The only safe therapeutic agent indicated for pregnant women with varicella is acyclovir administered in a dosage of 800 mg, five times a day for 7 days. It will reduce the severity of symptoms if it is started in the first 24 h from the onset of eruption. Intravenous acyclovir in dosage of 10 mg/kg, three times a day for 7 to 10 days is indicated in severe or complicated cases [14, 15].

Varicella zoster immunoglobulin (VZIG) has no therapeutic benefit once varicella has developed [16]. It must be administered to pregnant non-immune women in the first 72 - 96 h from exposure in order to reduce the severity of maternal disease as well as the risk of fetal infection before 20 weeks of gestation.

Symptomatic treatment such as anti-inflammatory or antihistaminic drugs should be used with caution during pregnancy.

Delivery during viraemic period is extremely hazardous so that, when possible, this should be delayed until 5 days after the onset of the disease. If Caesarean section is needed, the type of anesthesia is very important since the general anesthesia may exacerbate varicella pneumonia and spinal anesthesia could increase the risk of transmitting the virus from skin lesions to central nervous system. It seems that epidural anesthesia is safer since no penetration of dura is produced [17].

Conclusions

The two cases presented reflect actually the concern of both mother and medical team (obstetrician, dermatologist, pediatrician and infectionist) on an actual question: is the fetus affected by this disease?

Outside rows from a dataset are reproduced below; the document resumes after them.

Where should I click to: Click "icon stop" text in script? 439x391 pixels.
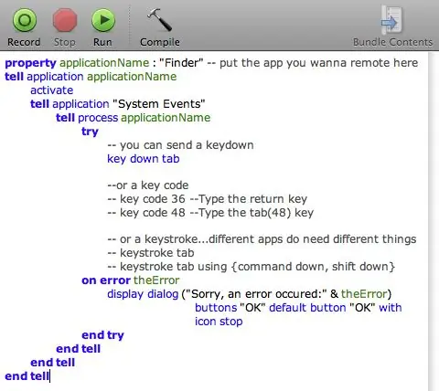coord(219,322)
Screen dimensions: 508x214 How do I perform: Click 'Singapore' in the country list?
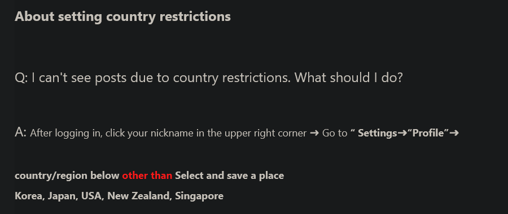199,196
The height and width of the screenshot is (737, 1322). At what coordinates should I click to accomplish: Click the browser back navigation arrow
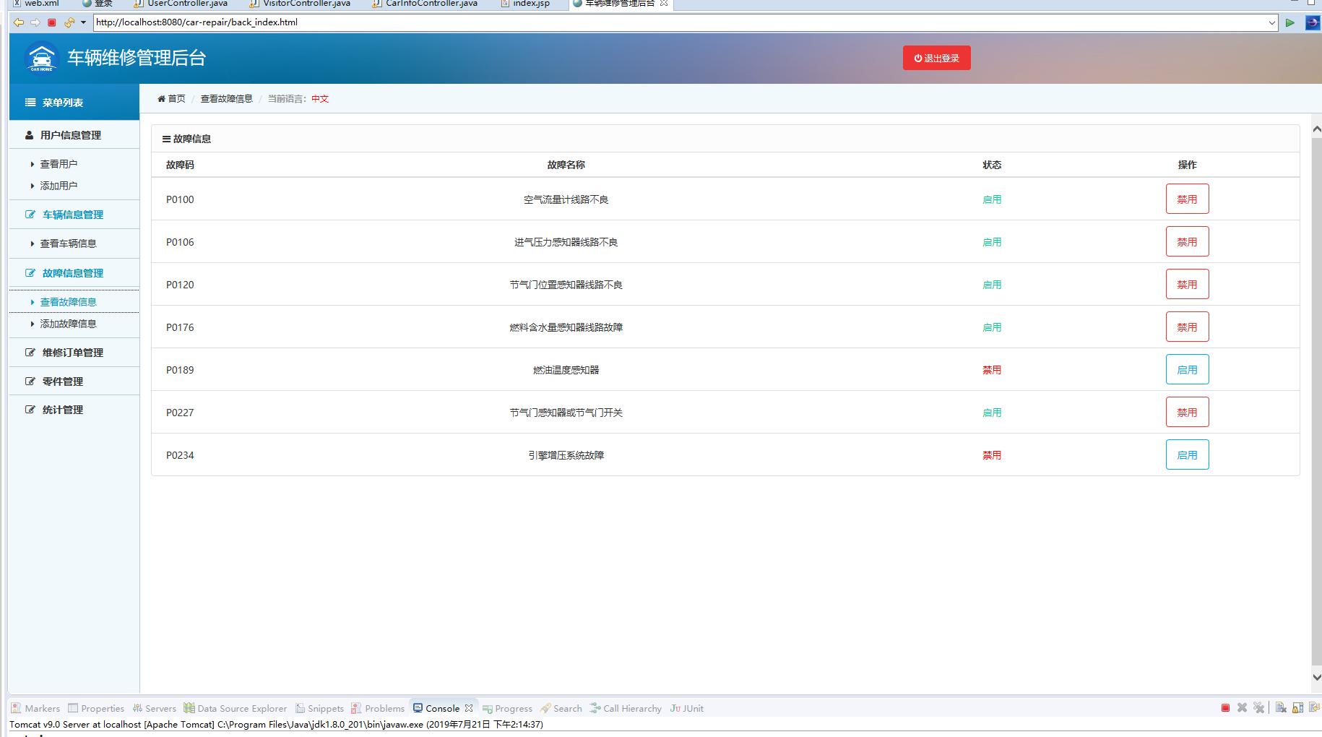coord(18,22)
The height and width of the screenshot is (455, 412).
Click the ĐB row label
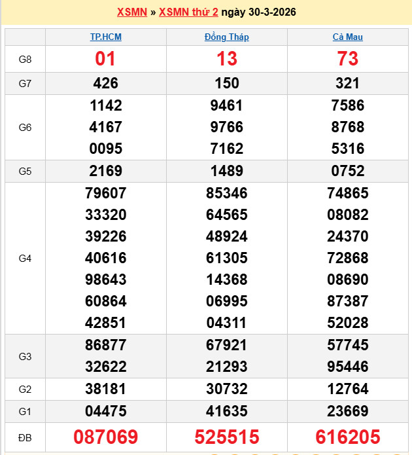tap(25, 437)
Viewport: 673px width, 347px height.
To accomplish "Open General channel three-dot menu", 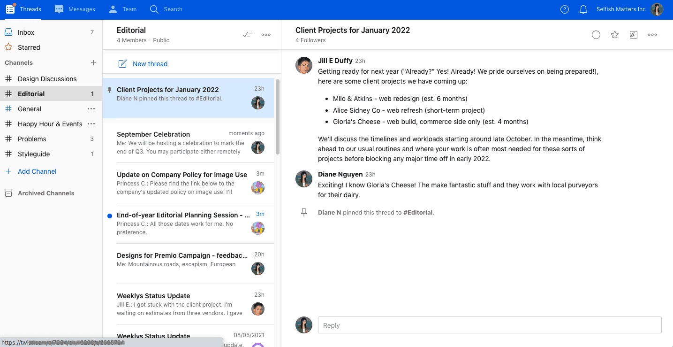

This is true since there are not many reports in the literature regarding HZ in pregnancy. Taking into consideration the good outcome of our patients as well as other clinical reports, we conclude that reactivation of VZV in pregnancy should not affect the fetus.

In addition and in accord with the decreasing number of immunized people in Romania in recent years, we strongly recommend the immunization of all children. This is more relevant since the varicella vaccine is not allowed in pregnancy, and also pregnancy should be avoided for a period of 3 months after the last dose of vaccine.

Acknowledgments

None to declare.

Financial Disclosure

None to declare.

Conflict of Interest

None to declare.

Informed Consent

Not applicable.

Author Contributions

Bogdan I. Stefanescu contributed to conception and design of the study as well as to analysis and interpretation of data and final revising of the article. Mariana Bratu contributed to acquisition and analysis of data and drafting the article. Roxana M. Stefanescu contributed to analysis and interpretation of data and revising the article. All authors have contributed to the care of these patients.